Les cycles saisonniers ne sont pas gravés dans le marbre. Depuis maintenant trois décennies, les données de Météo France et du Parc National des Cévennes révèlent un avancement précoce des dates de floraison (parfois de 10 à 15 jours pour les cerisiers et pommiers sauvages), un raccourcissement de l’enneigement sur les Monts Lozère (moins de 50 jours d’enneigement continu en 2022 contre 95 en 1976), et une modification des fenaisons (source : Observatoire du Parc National).
Résultat : certaines espèces s’adaptent, d’autres régressent. On note un déclin, par exemple, de la pie-grièche à tête rousse (Lanius senator), très dépendante des paysages bocagers aujourd’hui plus rares, tandis que des espèces méridionales colonisent peu à peu les pentes sud des Cévennes (lézard ocellé, cigale de Provence).
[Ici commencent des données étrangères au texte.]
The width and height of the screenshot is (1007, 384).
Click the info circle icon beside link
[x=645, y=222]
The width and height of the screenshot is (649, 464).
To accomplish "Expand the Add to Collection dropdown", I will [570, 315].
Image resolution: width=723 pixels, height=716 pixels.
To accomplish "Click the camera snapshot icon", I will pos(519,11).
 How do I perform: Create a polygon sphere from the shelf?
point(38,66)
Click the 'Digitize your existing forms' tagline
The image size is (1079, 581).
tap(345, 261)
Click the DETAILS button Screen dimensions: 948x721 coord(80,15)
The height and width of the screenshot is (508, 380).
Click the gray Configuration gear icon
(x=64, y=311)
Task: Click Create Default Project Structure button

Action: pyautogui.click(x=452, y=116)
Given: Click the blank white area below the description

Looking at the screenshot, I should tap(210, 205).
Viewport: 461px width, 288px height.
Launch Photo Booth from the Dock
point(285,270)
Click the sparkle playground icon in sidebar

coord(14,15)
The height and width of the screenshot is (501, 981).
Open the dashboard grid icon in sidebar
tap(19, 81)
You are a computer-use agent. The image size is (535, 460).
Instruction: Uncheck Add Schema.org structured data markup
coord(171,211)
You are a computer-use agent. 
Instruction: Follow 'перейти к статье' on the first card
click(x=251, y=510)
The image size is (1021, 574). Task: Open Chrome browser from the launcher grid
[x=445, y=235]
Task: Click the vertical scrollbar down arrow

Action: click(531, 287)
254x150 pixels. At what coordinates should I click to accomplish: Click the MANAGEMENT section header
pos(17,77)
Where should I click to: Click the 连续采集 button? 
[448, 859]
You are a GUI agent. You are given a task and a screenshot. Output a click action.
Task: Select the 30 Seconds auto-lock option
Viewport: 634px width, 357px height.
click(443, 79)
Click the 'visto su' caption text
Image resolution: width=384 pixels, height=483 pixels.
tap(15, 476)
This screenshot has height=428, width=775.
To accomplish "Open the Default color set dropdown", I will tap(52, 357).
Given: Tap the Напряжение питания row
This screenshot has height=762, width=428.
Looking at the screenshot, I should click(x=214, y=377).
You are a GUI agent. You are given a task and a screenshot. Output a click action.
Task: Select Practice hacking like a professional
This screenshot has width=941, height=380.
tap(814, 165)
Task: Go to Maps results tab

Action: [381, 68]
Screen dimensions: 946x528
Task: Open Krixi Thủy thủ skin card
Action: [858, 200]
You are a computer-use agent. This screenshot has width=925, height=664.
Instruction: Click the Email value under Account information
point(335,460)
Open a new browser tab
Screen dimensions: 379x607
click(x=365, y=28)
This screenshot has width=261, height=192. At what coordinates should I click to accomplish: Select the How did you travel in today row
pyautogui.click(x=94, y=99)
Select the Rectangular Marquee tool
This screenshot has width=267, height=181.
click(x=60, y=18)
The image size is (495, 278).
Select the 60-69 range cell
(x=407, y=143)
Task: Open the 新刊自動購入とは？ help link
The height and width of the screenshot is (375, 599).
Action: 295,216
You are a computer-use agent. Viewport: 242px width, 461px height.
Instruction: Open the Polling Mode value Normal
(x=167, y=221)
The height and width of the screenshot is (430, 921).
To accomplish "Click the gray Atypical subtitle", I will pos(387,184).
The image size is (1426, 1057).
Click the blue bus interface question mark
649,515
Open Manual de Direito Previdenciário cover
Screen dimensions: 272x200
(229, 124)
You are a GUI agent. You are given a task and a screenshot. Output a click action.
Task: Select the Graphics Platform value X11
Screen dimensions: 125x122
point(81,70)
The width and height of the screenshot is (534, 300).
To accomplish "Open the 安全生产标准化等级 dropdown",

Comprendre l’influence des saisons, c’est aussi mesurer la fragilité de ces équilibres. Les observer dans le Pays de Florac, c’est saisir, grandeur nature, le rythme d’une biodiversité encore vivace, et sans doute mieux comprendre ce qui se joue partout ailleurs.
Sources : Parc National des Cévennes, INPN, ONF, LPO Occitanie, Météo France, Observatoire du Parc National des Cévennes, Chambre d’agriculture Lozère, CBN Massif central, ONEMA (devenu AFB).